=== Begin Enclosure ===

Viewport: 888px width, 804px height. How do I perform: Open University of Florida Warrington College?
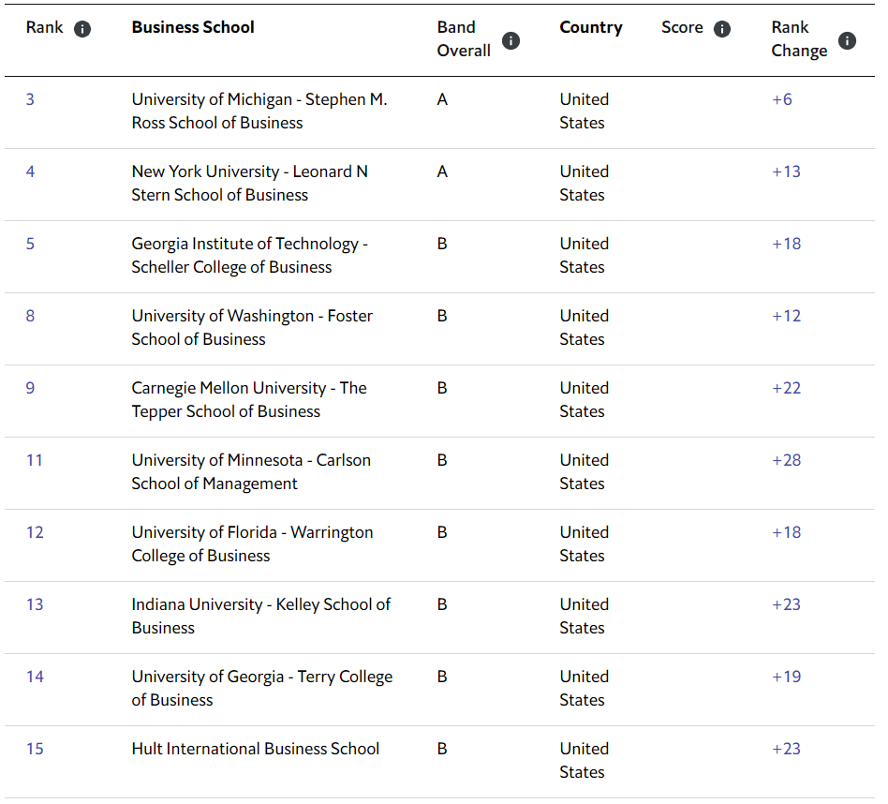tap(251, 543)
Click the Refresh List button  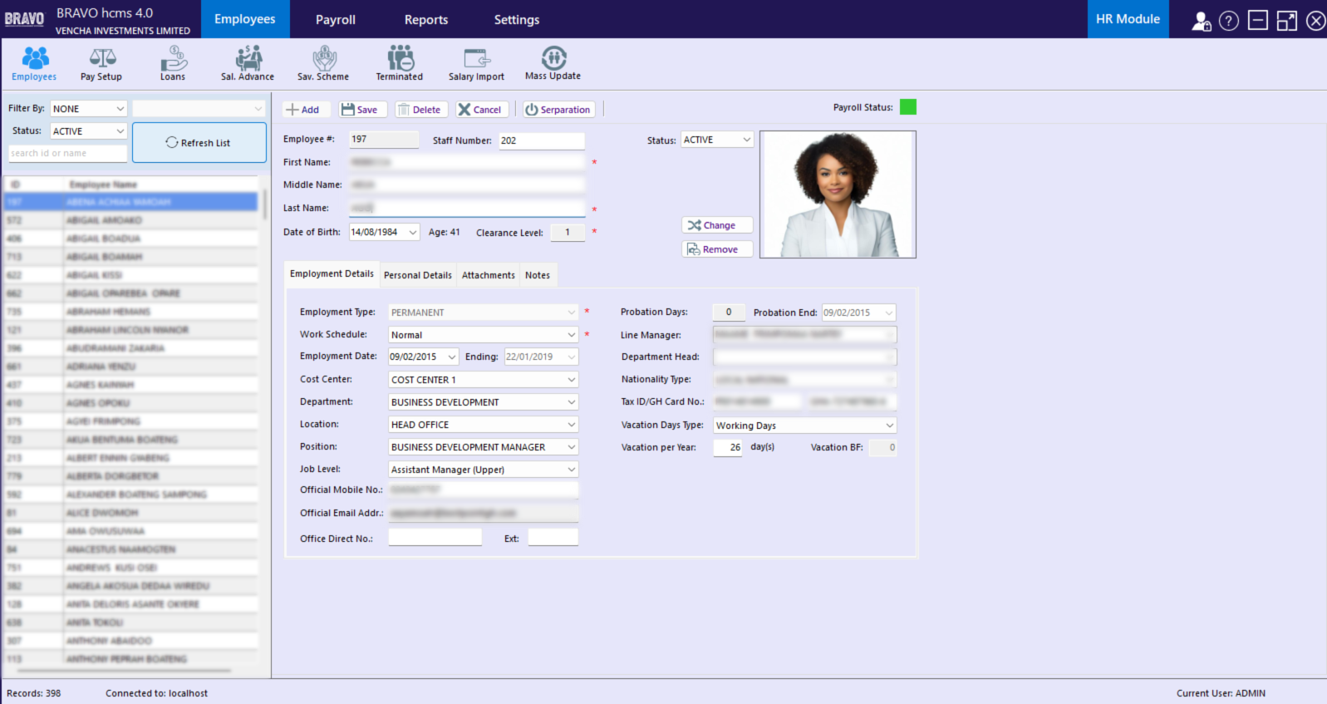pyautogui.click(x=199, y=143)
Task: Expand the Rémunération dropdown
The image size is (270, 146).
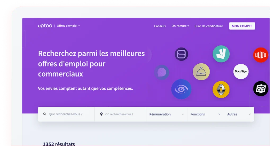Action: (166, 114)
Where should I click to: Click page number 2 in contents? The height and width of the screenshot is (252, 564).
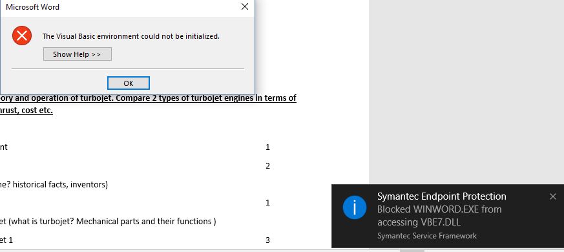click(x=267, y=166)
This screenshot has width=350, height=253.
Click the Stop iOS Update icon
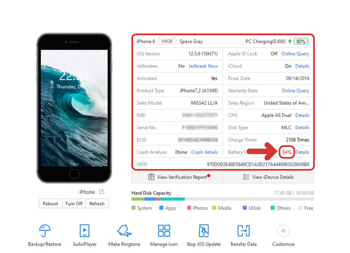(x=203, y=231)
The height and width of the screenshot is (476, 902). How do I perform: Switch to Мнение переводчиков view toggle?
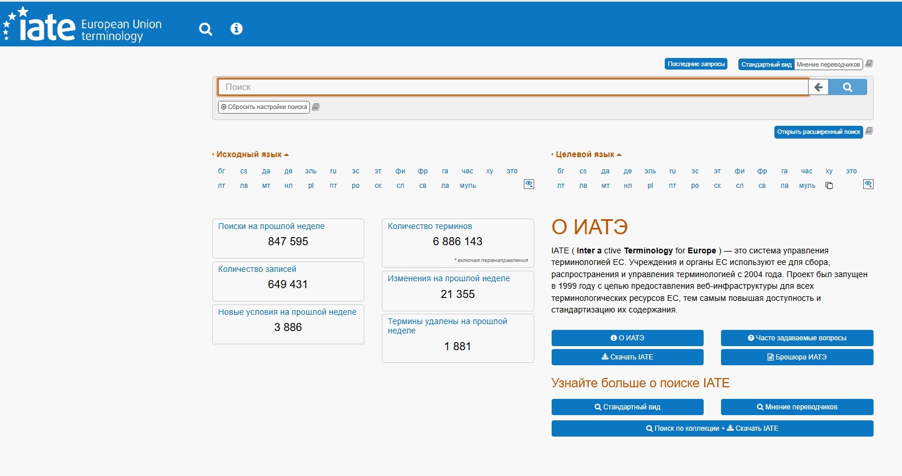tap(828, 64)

=== End Enclosure ===

All lines from the line with "The image size is (270, 146)." through the final line of the data, both included, are to be repeated exactly; no other lines and no pictures.

## Problem solution
The image size is (270, 146).
Action: (166, 114)
Where should I click to: Click page number 2 in contents? The height and width of the screenshot is (252, 564).
click(x=267, y=166)
This screenshot has width=350, height=253.
Click the Stop iOS Update icon
(x=203, y=231)
The height and width of the screenshot is (476, 902). How do I perform: Switch to Мнение переводчиков view toggle?
tap(828, 64)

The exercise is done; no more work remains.